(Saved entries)
● ● ●
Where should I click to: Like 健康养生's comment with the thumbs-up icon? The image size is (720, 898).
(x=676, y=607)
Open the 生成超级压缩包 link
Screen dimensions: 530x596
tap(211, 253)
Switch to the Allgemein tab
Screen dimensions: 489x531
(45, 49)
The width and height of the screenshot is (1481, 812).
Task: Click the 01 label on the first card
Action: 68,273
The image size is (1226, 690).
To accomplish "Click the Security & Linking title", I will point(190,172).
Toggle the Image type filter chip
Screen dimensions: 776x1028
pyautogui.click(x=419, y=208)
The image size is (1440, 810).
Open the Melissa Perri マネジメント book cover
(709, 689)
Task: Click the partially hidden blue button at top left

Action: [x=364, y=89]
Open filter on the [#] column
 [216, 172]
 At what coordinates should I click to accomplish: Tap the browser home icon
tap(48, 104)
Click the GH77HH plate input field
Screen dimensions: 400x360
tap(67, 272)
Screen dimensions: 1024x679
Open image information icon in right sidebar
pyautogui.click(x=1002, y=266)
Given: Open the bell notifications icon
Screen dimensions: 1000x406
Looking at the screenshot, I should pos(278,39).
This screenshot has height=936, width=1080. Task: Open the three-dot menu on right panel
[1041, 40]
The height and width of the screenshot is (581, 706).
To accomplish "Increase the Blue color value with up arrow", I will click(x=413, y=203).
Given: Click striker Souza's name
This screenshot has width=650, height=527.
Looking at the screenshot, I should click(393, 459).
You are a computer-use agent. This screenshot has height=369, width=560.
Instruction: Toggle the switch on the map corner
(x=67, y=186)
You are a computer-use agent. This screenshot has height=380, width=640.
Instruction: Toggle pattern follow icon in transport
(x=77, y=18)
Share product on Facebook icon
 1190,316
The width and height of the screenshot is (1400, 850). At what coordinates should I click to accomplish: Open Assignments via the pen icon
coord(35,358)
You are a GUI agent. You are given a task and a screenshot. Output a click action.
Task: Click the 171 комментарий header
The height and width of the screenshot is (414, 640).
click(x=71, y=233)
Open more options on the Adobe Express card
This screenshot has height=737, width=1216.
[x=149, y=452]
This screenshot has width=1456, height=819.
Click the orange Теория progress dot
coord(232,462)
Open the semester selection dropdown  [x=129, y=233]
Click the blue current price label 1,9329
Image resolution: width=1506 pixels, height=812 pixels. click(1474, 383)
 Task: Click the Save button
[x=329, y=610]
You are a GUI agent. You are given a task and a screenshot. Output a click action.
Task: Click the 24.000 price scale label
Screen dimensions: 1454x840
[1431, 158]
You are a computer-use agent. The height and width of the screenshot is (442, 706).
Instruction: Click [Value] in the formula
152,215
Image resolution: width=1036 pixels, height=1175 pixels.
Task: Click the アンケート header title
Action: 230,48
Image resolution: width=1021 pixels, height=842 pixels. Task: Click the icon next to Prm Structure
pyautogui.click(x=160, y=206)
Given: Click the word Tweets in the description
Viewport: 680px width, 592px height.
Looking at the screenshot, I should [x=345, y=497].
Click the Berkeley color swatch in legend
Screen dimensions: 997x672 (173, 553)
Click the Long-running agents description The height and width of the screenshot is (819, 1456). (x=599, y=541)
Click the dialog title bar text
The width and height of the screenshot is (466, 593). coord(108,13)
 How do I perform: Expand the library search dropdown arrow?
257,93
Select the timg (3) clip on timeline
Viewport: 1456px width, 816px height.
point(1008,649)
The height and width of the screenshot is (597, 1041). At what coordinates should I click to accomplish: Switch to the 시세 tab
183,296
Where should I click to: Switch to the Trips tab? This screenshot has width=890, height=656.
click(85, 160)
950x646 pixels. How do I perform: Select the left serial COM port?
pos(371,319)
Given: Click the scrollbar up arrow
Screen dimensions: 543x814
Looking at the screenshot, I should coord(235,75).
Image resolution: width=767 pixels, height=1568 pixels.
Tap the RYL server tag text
● ● ●
Retype the lines above, keeping every character.

Where should I click to: Like 健康养生's comment with the thumbs-up icon? The image size is (720, 898).
(x=676, y=607)
Open the 生成超级压缩包 link
Screen dimensions: 530x596
tap(211, 253)
Switch to the Allgemein tab
Screen dimensions: 489x531
(45, 49)
The width and height of the screenshot is (1481, 812).
Task: Click the 01 label on the first card
Action: 68,273
The image size is (1226, 690).
To accomplish "Click the Security & Linking title", I will point(190,172).
Toggle the Image type filter chip
Screen dimensions: 776x1028
pyautogui.click(x=419, y=208)
The image size is (1440, 810).
Open the Melissa Perri マネジメント book cover
(709, 689)
Task: Click the partially hidden blue button at top left

Action: [x=364, y=89]
Open filter on the [#] column
 [216, 172]
 At what coordinates should I click to accomplish: Tap the browser home icon
tap(48, 104)
Click the GH77HH plate input field
Screen dimensions: 400x360
tap(67, 272)
Screen dimensions: 1024x679
Open image information icon in right sidebar
pyautogui.click(x=1002, y=266)
Given: Open the bell notifications icon
Screen dimensions: 1000x406
Looking at the screenshot, I should pos(278,39).
This screenshot has height=936, width=1080. Task: Open the three-dot menu on right panel
[1041, 40]
The height and width of the screenshot is (581, 706).
To accomplish "Increase the Blue color value with up arrow", I will click(x=413, y=203).
Given: Click striker Souza's name
This screenshot has width=650, height=527.
Looking at the screenshot, I should click(393, 459).
You are a computer-use agent. This screenshot has height=369, width=560.
Instruction: Toggle the switch on the map corner
(x=67, y=186)
You are a computer-use agent. This screenshot has height=380, width=640.
Instruction: Toggle pattern follow icon in transport
(x=77, y=18)
Share product on Facebook icon
 1190,316
The width and height of the screenshot is (1400, 850). At what coordinates should I click to accomplish: Open Assignments via the pen icon
coord(35,358)
You are a GUI agent. You are given a task and a screenshot. Output a click action.
Task: Click the 171 комментарий header
The height and width of the screenshot is (414, 640).
click(x=71, y=233)
Open more options on the Adobe Express card
This screenshot has height=737, width=1216.
[x=149, y=452]
This screenshot has width=1456, height=819.
Click the orange Теория progress dot
coord(232,462)
Open the semester selection dropdown  [x=129, y=233]
Click the blue current price label 1,9329
Image resolution: width=1506 pixels, height=812 pixels. click(1474, 383)
 Task: Click the Save button
[x=329, y=610]
You are a GUI agent. You are given a task and a screenshot. Output a click action.
Task: Click the 24.000 price scale label
Screen dimensions: 1454x840
[1431, 158]
You are a computer-use agent. The height and width of the screenshot is (442, 706).
Instruction: Click [Value] in the formula
152,215
Image resolution: width=1036 pixels, height=1175 pixels.
Task: Click the アンケート header title
Action: 230,48
Image resolution: width=1021 pixels, height=842 pixels. Task: Click the icon next to Prm Structure
pyautogui.click(x=160, y=206)
Given: Click the word Tweets in the description
Viewport: 680px width, 592px height.
Looking at the screenshot, I should [x=345, y=497].
Click the Berkeley color swatch in legend
Screen dimensions: 997x672 (173, 553)
Click the Long-running agents description The height and width of the screenshot is (819, 1456). (x=599, y=541)
Click the dialog title bar text
The width and height of the screenshot is (466, 593). coord(108,13)
 How do I perform: Expand the library search dropdown arrow?
257,93
Select the timg (3) clip on timeline
Viewport: 1456px width, 816px height.
point(1008,649)
The height and width of the screenshot is (597, 1041). At what coordinates should I click to accomplish: Switch to the 시세 tab
183,296
Where should I click to: Switch to the Trips tab? This screenshot has width=890, height=656.
click(85, 160)
950x646 pixels. How do I perform: Select the left serial COM port?
pos(371,319)
Given: Click the scrollbar up arrow
Screen dimensions: 543x814
Looking at the screenshot, I should coord(235,75).
Image resolution: width=767 pixels, height=1568 pixels.
Tap the RYL server tag text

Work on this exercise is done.